§ EXERCISE INPUTS
»»
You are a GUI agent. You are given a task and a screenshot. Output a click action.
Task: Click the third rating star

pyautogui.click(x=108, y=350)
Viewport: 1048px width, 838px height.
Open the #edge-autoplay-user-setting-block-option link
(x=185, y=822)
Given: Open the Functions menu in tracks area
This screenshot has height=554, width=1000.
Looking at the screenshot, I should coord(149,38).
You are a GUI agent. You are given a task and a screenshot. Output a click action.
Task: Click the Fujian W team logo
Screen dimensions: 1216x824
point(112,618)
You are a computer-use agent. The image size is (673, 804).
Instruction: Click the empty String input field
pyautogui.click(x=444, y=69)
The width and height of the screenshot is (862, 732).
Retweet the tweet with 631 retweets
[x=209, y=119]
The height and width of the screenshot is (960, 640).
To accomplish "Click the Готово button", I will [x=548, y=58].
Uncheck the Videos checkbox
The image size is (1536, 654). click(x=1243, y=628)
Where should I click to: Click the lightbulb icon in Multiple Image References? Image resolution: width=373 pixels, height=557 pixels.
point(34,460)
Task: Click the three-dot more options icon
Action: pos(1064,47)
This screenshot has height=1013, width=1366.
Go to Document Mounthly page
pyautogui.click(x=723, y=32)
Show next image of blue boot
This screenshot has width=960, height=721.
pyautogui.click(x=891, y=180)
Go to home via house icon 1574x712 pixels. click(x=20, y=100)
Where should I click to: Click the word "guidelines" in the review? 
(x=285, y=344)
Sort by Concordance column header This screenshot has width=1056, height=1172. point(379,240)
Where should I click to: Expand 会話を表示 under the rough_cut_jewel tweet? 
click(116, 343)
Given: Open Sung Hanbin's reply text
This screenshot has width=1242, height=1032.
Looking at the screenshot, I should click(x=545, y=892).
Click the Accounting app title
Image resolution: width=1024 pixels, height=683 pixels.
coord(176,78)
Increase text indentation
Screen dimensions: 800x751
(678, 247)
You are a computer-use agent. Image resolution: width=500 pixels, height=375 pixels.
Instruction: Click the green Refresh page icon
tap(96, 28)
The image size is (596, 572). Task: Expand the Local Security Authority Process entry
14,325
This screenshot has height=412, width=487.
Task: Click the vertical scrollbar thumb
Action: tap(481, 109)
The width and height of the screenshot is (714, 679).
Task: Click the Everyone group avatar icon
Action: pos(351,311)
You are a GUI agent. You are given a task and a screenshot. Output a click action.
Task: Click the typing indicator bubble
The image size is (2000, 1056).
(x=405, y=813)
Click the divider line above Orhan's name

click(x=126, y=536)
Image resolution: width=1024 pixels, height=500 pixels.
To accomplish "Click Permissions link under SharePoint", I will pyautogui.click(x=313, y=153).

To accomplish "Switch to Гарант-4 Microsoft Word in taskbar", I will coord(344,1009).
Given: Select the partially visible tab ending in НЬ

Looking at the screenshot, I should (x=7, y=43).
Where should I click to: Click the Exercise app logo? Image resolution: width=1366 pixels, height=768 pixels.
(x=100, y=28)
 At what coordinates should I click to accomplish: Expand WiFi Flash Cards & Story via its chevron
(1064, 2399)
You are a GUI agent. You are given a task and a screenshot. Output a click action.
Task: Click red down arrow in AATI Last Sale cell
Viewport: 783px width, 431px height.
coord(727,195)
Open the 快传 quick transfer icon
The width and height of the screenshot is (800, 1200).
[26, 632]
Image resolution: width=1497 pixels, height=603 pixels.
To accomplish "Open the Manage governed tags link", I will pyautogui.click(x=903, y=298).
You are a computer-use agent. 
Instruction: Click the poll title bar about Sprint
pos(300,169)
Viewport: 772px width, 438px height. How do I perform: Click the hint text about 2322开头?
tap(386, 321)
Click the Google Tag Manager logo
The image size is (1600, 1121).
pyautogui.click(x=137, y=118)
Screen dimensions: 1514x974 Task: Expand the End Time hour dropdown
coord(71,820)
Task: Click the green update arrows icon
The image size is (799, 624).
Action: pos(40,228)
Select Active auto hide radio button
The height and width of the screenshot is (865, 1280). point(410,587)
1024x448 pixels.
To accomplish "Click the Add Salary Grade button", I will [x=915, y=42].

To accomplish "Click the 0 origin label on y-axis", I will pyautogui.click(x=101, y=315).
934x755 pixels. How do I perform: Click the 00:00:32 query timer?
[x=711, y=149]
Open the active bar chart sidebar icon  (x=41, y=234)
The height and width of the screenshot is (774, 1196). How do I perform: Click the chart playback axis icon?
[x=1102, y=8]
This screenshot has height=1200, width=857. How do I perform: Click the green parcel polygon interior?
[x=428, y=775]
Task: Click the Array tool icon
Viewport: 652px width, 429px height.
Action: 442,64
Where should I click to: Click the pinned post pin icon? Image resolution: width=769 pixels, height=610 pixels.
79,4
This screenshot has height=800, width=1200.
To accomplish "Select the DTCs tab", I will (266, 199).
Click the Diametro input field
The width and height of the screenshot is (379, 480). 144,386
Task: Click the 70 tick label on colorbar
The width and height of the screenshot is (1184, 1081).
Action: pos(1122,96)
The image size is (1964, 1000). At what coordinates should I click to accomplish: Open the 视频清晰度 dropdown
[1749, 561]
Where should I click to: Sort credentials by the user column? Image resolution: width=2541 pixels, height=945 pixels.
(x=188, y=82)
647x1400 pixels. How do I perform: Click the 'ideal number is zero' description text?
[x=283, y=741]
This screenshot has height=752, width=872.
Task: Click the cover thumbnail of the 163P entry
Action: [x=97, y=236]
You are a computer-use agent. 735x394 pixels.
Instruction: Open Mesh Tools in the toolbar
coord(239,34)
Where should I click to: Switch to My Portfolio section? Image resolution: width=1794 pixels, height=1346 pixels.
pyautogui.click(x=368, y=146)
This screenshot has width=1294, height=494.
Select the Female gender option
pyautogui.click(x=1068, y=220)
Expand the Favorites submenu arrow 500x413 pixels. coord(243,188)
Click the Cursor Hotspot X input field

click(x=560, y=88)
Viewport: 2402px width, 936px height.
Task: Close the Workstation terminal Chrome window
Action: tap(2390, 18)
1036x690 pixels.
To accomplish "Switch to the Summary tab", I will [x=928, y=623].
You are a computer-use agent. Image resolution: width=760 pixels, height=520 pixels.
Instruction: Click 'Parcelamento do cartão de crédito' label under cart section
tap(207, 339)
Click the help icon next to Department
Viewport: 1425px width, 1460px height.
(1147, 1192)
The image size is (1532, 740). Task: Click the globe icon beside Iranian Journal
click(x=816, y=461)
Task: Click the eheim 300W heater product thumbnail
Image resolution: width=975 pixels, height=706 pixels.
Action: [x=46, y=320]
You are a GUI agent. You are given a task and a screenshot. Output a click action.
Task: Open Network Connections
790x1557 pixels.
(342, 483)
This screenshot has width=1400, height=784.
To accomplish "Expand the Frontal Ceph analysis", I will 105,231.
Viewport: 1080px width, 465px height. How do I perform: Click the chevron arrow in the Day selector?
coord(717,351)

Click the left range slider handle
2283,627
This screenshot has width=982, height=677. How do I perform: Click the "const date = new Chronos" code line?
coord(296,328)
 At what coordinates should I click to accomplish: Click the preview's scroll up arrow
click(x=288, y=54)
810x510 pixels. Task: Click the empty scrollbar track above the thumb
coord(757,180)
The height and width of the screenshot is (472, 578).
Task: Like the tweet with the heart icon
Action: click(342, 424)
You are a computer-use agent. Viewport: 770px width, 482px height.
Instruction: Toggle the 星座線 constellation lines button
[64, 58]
««
§ AIM OF THE TASK
Copy out each record word for word.

§ SOLUTION TO THIS PROBLEM
You are a GUI agent. You are given a task and a screenshot. Output a click action.
Task: Click the third rating star

pyautogui.click(x=108, y=350)
Viewport: 1048px width, 838px height.
Open the #edge-autoplay-user-setting-block-option link
(x=185, y=822)
Given: Open the Functions menu in tracks area
This screenshot has height=554, width=1000.
Looking at the screenshot, I should coord(149,38).
You are a GUI agent. You are given a task and a screenshot. Output a click action.
Task: Click the Fujian W team logo
Screen dimensions: 1216x824
point(112,618)
You are a computer-use agent. The image size is (673, 804).
Instruction: Click the empty String input field
pyautogui.click(x=444, y=69)
The width and height of the screenshot is (862, 732).
Retweet the tweet with 631 retweets
[x=209, y=119]
The height and width of the screenshot is (960, 640).
To accomplish "Click the Готово button", I will [x=548, y=58].
Uncheck the Videos checkbox
The image size is (1536, 654). click(x=1243, y=628)
Where should I click to: Click the lightbulb icon in Multiple Image References? Image resolution: width=373 pixels, height=557 pixels.
point(34,460)
Task: Click the three-dot more options icon
Action: pos(1064,47)
This screenshot has height=1013, width=1366.
Go to Document Mounthly page
pyautogui.click(x=723, y=32)
Show next image of blue boot
This screenshot has width=960, height=721.
pyautogui.click(x=891, y=180)
Go to home via house icon 1574x712 pixels. click(x=20, y=100)
Where should I click to: Click the word "guidelines" in the review? 
(x=285, y=344)
Sort by Concordance column header This screenshot has width=1056, height=1172. point(379,240)
Where should I click to: Expand 会話を表示 under the rough_cut_jewel tweet? 
click(116, 343)
Given: Open Sung Hanbin's reply text
This screenshot has width=1242, height=1032.
Looking at the screenshot, I should click(x=545, y=892).
Click the Accounting app title
Image resolution: width=1024 pixels, height=683 pixels.
coord(176,78)
Increase text indentation
Screen dimensions: 800x751
(678, 247)
You are a computer-use agent. Image resolution: width=500 pixels, height=375 pixels.
Instruction: Click the green Refresh page icon
tap(96, 28)
The image size is (596, 572). Task: Expand the Local Security Authority Process entry
14,325
This screenshot has height=412, width=487.
Task: Click the vertical scrollbar thumb
Action: tap(481, 109)
The width and height of the screenshot is (714, 679).
Task: Click the Everyone group avatar icon
Action: pos(351,311)
You are a GUI agent. You are given a task and a screenshot. Output a click action.
Task: Click the typing indicator bubble
The image size is (2000, 1056).
(x=405, y=813)
Click the divider line above Orhan's name

click(x=126, y=536)
Image resolution: width=1024 pixels, height=500 pixels.
To accomplish "Click Permissions link under SharePoint", I will pyautogui.click(x=313, y=153).

To accomplish "Switch to Гарант-4 Microsoft Word in taskbar", I will coord(344,1009).
Given: Select the partially visible tab ending in НЬ

Looking at the screenshot, I should (x=7, y=43).
Where should I click to: Click the Exercise app logo? Image resolution: width=1366 pixels, height=768 pixels.
(x=100, y=28)
 At what coordinates should I click to accomplish: Expand WiFi Flash Cards & Story via its chevron
(1064, 2399)
You are a GUI agent. You are given a task and a screenshot. Output a click action.
Task: Click red down arrow in AATI Last Sale cell
Viewport: 783px width, 431px height.
coord(727,195)
Open the 快传 quick transfer icon
The width and height of the screenshot is (800, 1200).
[26, 632]
Image resolution: width=1497 pixels, height=603 pixels.
To accomplish "Open the Manage governed tags link", I will pyautogui.click(x=903, y=298).
You are a computer-use agent. 
Instruction: Click the poll title bar about Sprint
pos(300,169)
Viewport: 772px width, 438px height. How do I perform: Click the hint text about 2322开头?
tap(386, 321)
Click the Google Tag Manager logo
The image size is (1600, 1121).
pyautogui.click(x=137, y=118)
Screen dimensions: 1514x974 Task: Expand the End Time hour dropdown
coord(71,820)
Task: Click the green update arrows icon
The image size is (799, 624).
Action: pos(40,228)
Select Active auto hide radio button
The height and width of the screenshot is (865, 1280). point(410,587)
1024x448 pixels.
To accomplish "Click the Add Salary Grade button", I will [x=915, y=42].

To accomplish "Click the 0 origin label on y-axis", I will pyautogui.click(x=101, y=315).
934x755 pixels. How do I perform: Click the 00:00:32 query timer?
[x=711, y=149]
Open the active bar chart sidebar icon  (x=41, y=234)
The height and width of the screenshot is (774, 1196). How do I perform: Click the chart playback axis icon?
[x=1102, y=8]
This screenshot has height=1200, width=857. How do I perform: Click the green parcel polygon interior?
[x=428, y=775]
Task: Click the Array tool icon
Viewport: 652px width, 429px height.
Action: 442,64
Where should I click to: Click the pinned post pin icon? Image resolution: width=769 pixels, height=610 pixels.
79,4
This screenshot has height=800, width=1200.
To accomplish "Select the DTCs tab", I will (266, 199).
Click the Diametro input field
The width and height of the screenshot is (379, 480). 144,386
Task: Click the 70 tick label on colorbar
The width and height of the screenshot is (1184, 1081).
Action: pos(1122,96)
The image size is (1964, 1000). At what coordinates should I click to accomplish: Open the 视频清晰度 dropdown
[1749, 561]
Where should I click to: Sort credentials by the user column? Image resolution: width=2541 pixels, height=945 pixels.
(x=188, y=82)
647x1400 pixels. How do I perform: Click the 'ideal number is zero' description text?
[x=283, y=741]
This screenshot has height=752, width=872.
Task: Click the cover thumbnail of the 163P entry
Action: [x=97, y=236]
You are a computer-use agent. 735x394 pixels.
Instruction: Open Mesh Tools in the toolbar
coord(239,34)
Where should I click to: Switch to My Portfolio section? Image resolution: width=1794 pixels, height=1346 pixels.
pyautogui.click(x=368, y=146)
This screenshot has width=1294, height=494.
Select the Female gender option
pyautogui.click(x=1068, y=220)
Expand the Favorites submenu arrow 500x413 pixels. coord(243,188)
Click the Cursor Hotspot X input field

click(x=560, y=88)
Viewport: 2402px width, 936px height.
Task: Close the Workstation terminal Chrome window
Action: tap(2390, 18)
1036x690 pixels.
To accomplish "Switch to the Summary tab", I will [x=928, y=623].
You are a computer-use agent. Image resolution: width=760 pixels, height=520 pixels.
Instruction: Click 'Parcelamento do cartão de crédito' label under cart section
tap(207, 339)
Click the help icon next to Department
Viewport: 1425px width, 1460px height.
(1147, 1192)
The image size is (1532, 740). Task: Click the globe icon beside Iranian Journal
click(x=816, y=461)
Task: Click the eheim 300W heater product thumbnail
Image resolution: width=975 pixels, height=706 pixels.
Action: [x=46, y=320]
You are a GUI agent. You are given a task and a screenshot. Output a click action.
Task: Open Network Connections
790x1557 pixels.
(342, 483)
This screenshot has width=1400, height=784.
To accomplish "Expand the Frontal Ceph analysis", I will 105,231.
Viewport: 1080px width, 465px height. How do I perform: Click the chevron arrow in the Day selector?
coord(717,351)

Click the left range slider handle
2283,627
This screenshot has width=982, height=677. How do I perform: Click the "const date = new Chronos" code line?
coord(296,328)
 At what coordinates should I click to accomplish: Click the preview's scroll up arrow
click(x=288, y=54)
810x510 pixels. Task: Click the empty scrollbar track above the thumb
coord(757,180)
The height and width of the screenshot is (472, 578).
Task: Like the tweet with the heart icon
Action: click(342, 424)
You are a computer-use agent. Viewport: 770px width, 482px height.
Instruction: Toggle the 星座線 constellation lines button
[64, 58]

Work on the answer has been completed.